BFS: And as far as Eli's journey - can you give us an overview of how you see the show working for week to week? How will the personal stories balance out between taking on the latest evil corporation?
MG: There are always going to be personal stories regardless of which case Eli takes. He's always taking the case of an underdog but it's not always an against evil corporation [as it is in the pilot]. In fact, in episode five he represents an evil corporation. So it's not formulaic in that regard. There are all sorts of different types of cases that he tries - for example, in episode three he has, it's a custody case. In episode four, it's at its heart, a divorce case. So there are different kinds of underdogs that Eli will fight for and sometimes he'll be surprised. Like he presents a huge Donald Trump kind of figure in episode eight. But the reason he does that, the reason he's trying to kick all these people out of a neighborhood, out of their homes - actually has a divine explanation behind it. So we actually came up with a lot of different ways for Eli to be a prophet or sort of do God's work as it were without him always representing monolithic corporation A, monolithic corporation B.

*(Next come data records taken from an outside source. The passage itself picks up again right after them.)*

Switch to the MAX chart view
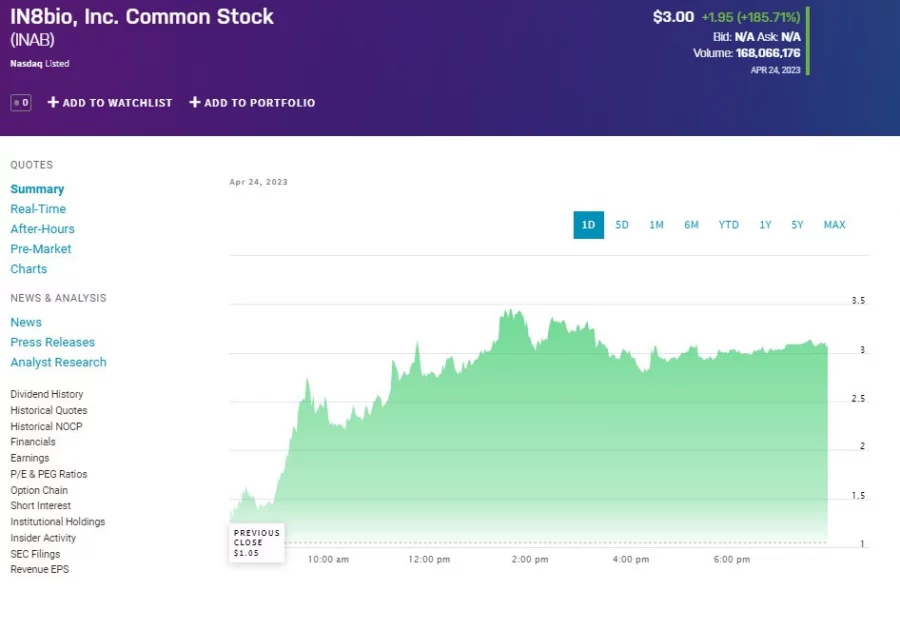This screenshot has height=630, width=900. click(834, 225)
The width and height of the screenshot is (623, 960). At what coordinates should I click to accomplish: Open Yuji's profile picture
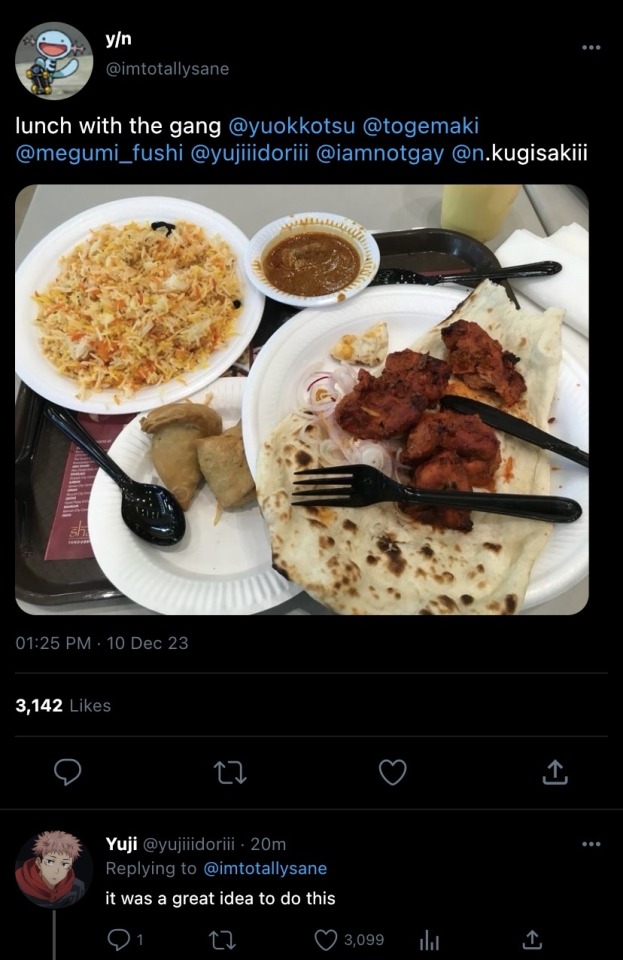[54, 869]
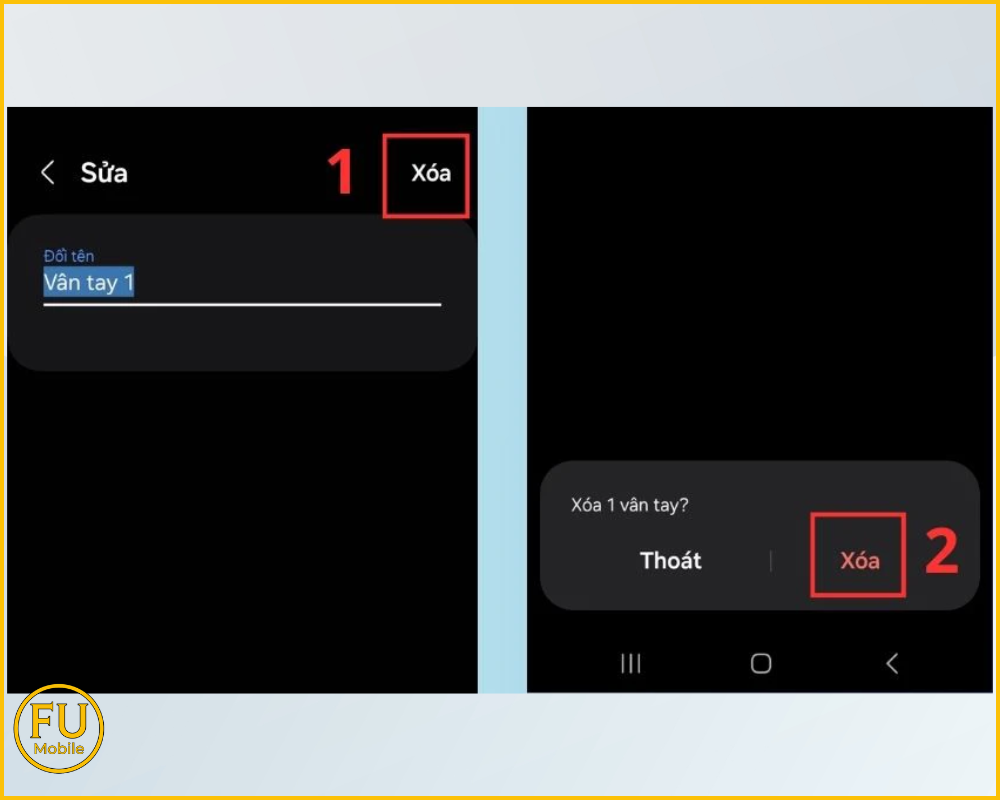Tap the Sửa screen title
1000x800 pixels.
[104, 173]
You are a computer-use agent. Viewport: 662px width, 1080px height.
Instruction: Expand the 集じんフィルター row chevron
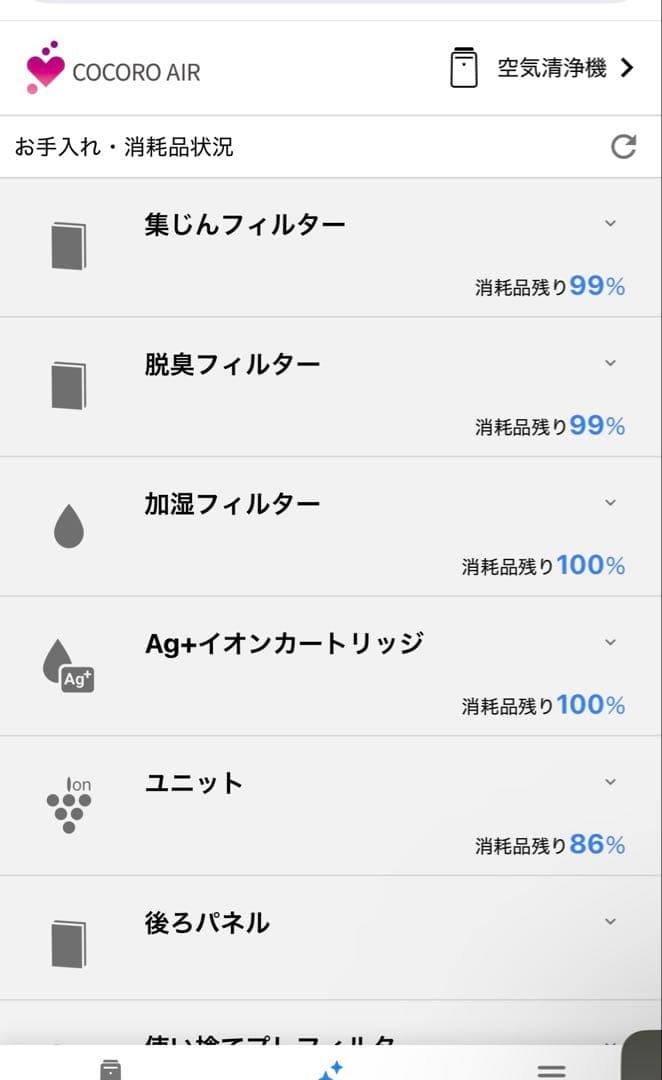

BFS: What about the backstory of Eli's dad potentially having the same condition? It's still Tom Cavanagh right? Will you explore that more?
MG: It's still Tom Cavanagh. We return to him several times over the course of the first season. And that whole background makes up the mythology of the show. That's what I think a lot of people will find as a nice surprise - that there is a mythology to the show, there's a deep backstory that we visit over the course of the first season. And Tom Cavanagh's character plays very large role in it. And Tom Cavanagh by the way is just amazing - apart from being just the nicest guy ever, he is just, his performance is just a revelation. Because he's playing someone who's losing his mind. And we get to sort of see the path Eli could go down, the type of person Eli could become if his visions continue to plague him. And it's just fun to watch Tom interpret that kind of experience.
BFS: In terms of developing the show, did you find it challenging to sell a show about spirituality in today's marketplace?
MG: Well, the great thing about "Eli" is that we didn't pitch it, we just wrote it on spec. So we didn't have to sort of do a sales job that we might otherwise have to do. We let the script sell itself. That being said, when we gave it to the network they really responded to it. They weren't put off by the spiritual nature of the show, in fact I think they sort of recognized what we did, which is there's been this trend in this country for the past seven years and there's kind of a counter movement going on now. Back in May, I was looking up all the top-selling books on the New York Times Best-Seller charts and there were all these books on spirituality and religion, regardless of whether they were non-fiction or fiction. You also have the huge popularity of "The Secret." There's something happening right now in the zeitgeist that everyone is sort of asking the spiritual questions again. And I think the network and the studio sort of recognized that - that we were part of a larger discussion so it wasn't a difficult sell at all.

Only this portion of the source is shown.